How to fix "ValueError at /search/ read of closed file"? : Forums : PythonAnywhere

How to fix "ValueError at /search/ read of closed file"?

Hay! Last night opened myself "Hacker". becouse "Beginner" did not give access to external sites. But I still can not download external internet sites. Why? Here's my application: http://tauguard.pythonanywhere.com/search/?q=http://www.booking.com/hotel/ua/boutique-hotel-kavalier.ru.html

deleted-user-453714 | 13 posts | Nov. 19, 2014, 5:12 a.m. | permalink

Hi there,

Can you try closing all your consoles, logging out and logging back in, and then restarting your web app?

harry | 2710 posts | PythonAnywhere staff | Nov. 19, 2014, 12:08 p.m. | permalink

harry, I closed all the consoles,logged out and logged back in. But the error stayed: http://tauguard.pythonanywhere.com/search/?q=http://www.booking.com/hotel/ua/boutique-hotel-kavalier.ru.html :(

deleted-user-453714 | 13 posts | Nov. 19, 2014, 12:34 p.m. | permalink

Did you restart your web app?

harry | 2710 posts | PythonAnywhere staff | Nov. 19, 2014, 12:49 p.m. | permalink

Yes

deleted-user-453714 | 13 posts | Nov. 19, 2014, 12:58 p.m. | permalink

Can you rewrite your code so that we can see the specific error that's happening here? It's hard to tell whether the problem is happening because of a proxy setting, or because of something else...

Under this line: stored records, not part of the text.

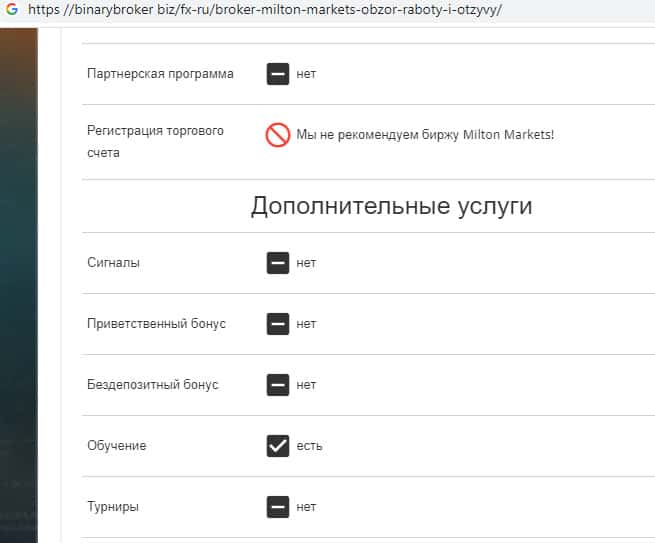Toggle the checked box next to Обучение
655x543 pixels.
pyautogui.click(x=278, y=446)
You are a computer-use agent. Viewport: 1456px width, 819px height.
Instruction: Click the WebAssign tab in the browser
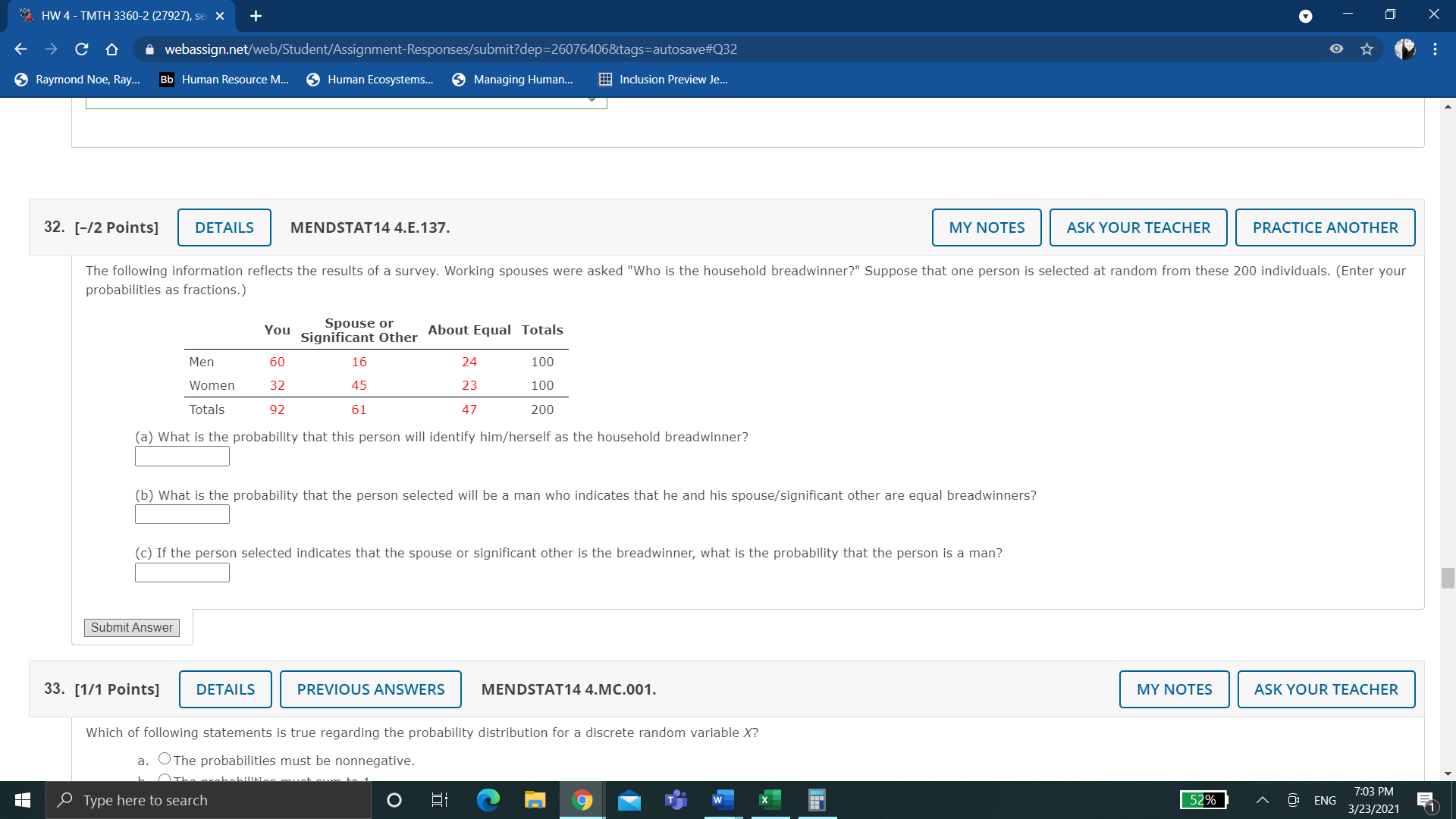(114, 15)
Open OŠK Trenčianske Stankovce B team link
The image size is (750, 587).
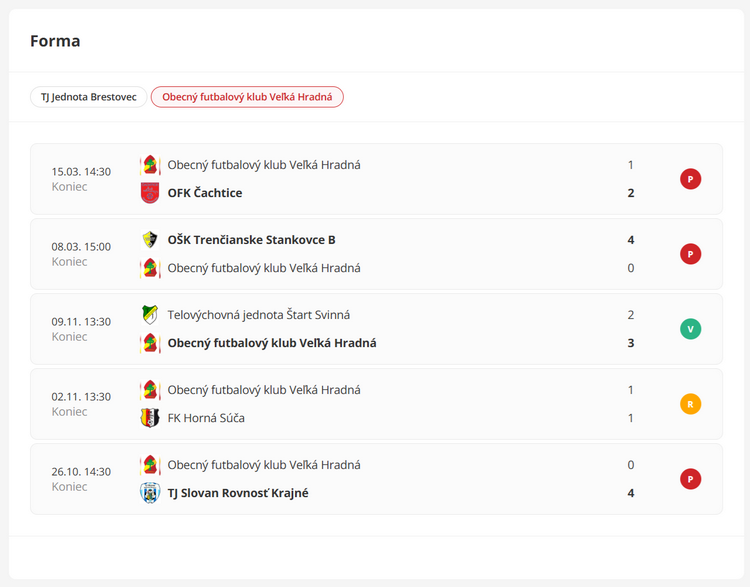(251, 240)
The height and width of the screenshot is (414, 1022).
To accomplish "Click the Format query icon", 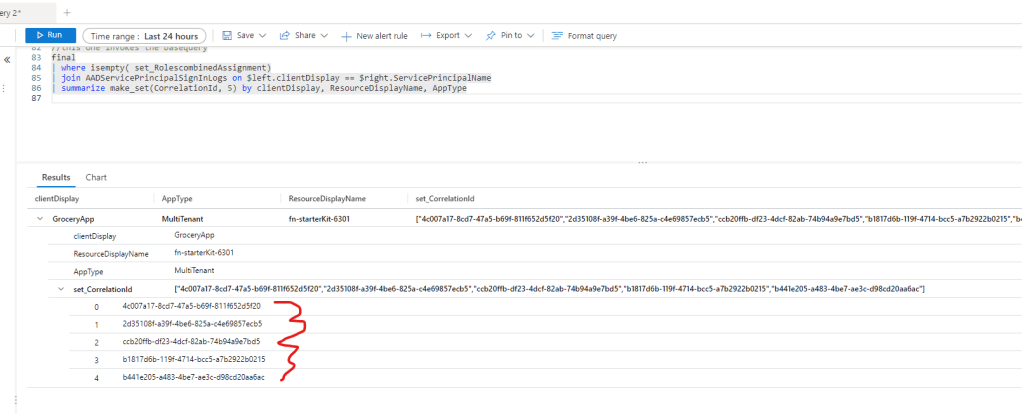I will 557,35.
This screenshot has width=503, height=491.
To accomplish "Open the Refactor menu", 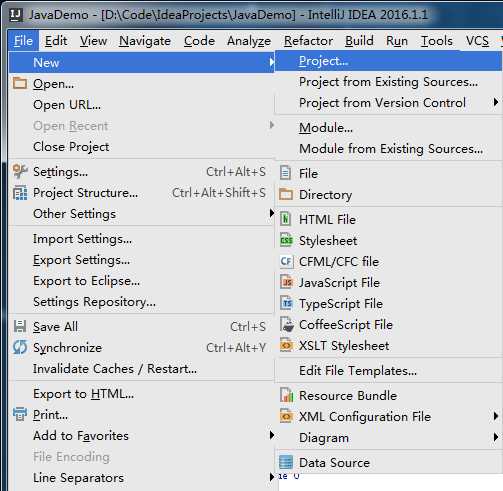I will tap(308, 41).
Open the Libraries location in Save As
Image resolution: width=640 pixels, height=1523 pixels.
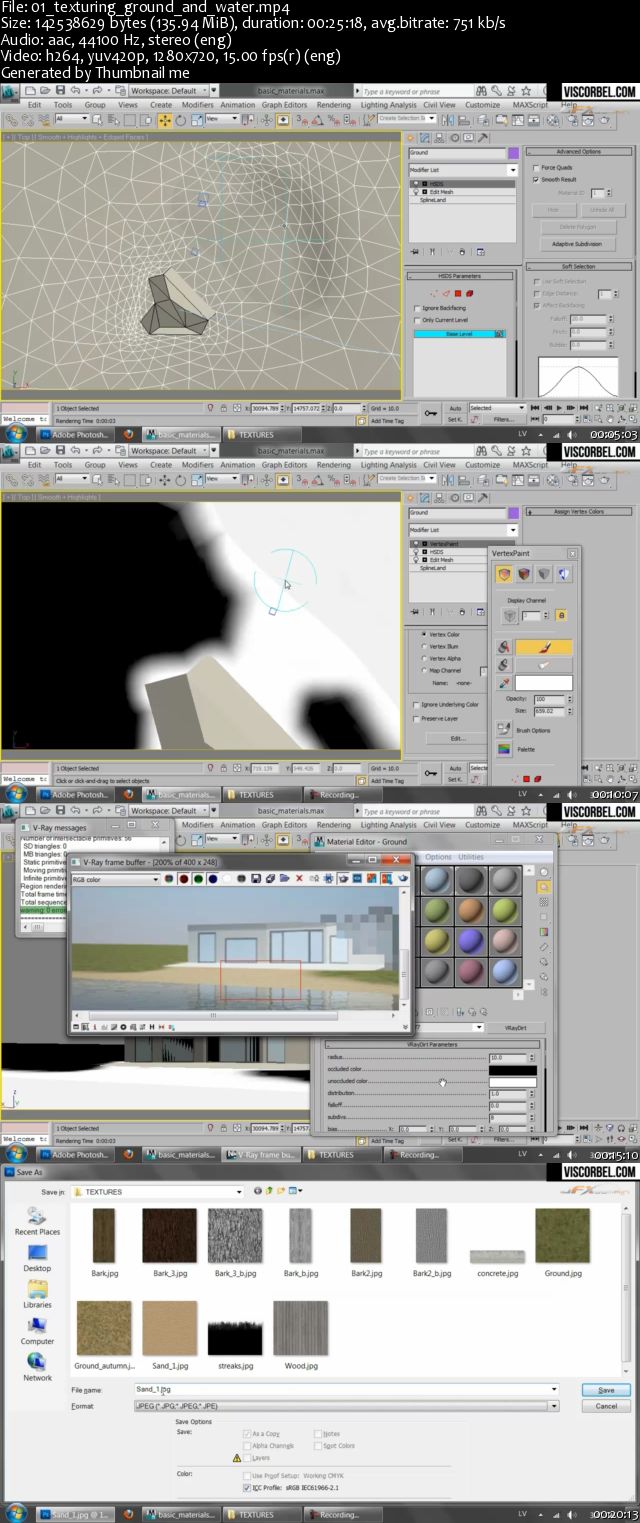(37, 1294)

p=MyOpener().open(page).read()

For example, it could be because whichever url library you're using has a bug. Try swapping it out for requests?

import requests
response = requests.get(page)
assert response.status == 200
p = response.text

harry | 2710 posts | PythonAnywhere staff | Nov. 19, 2014, 1:16 p.m. | permalink

I tried to use your code. Here's what happened: http://tauguard.pythonanywhere.com/search/?q=http://www.booking.com/hotel/ua/boutique-hotel-kavalier.ru.html

deleted-user-453714 | 13 posts | Nov. 19, 2014, 1:41 p.m. | permalink

ok so that's telling us the get request isn't returning a 200, which means there's a problem. try just printing the response text?

assert False, "status was {}, response text was {}".format(response.status, response.text)

harry | 2710 posts | PythonAnywhere staff | Nov. 19, 2014, 2:06 p.m. | permalink

So, the result: http://tauguard.pythonanywhere.com/search/?q=http://www.booking.com/hotel/ua/boutique-hotel-kavalier.ru.html

deleted-user-453714 | 13 posts | Nov. 19, 2014, 5:02 p.m. | permalink

So, status code 400 means "bad request" (http://www.w3.org/Protocols/rfc2616/rfc2616-sec10.html#sec10.4.1)

Could it be that booking.com are trying to block scrapers, so they are preventing access if they think it's not coming from a "real" web browser?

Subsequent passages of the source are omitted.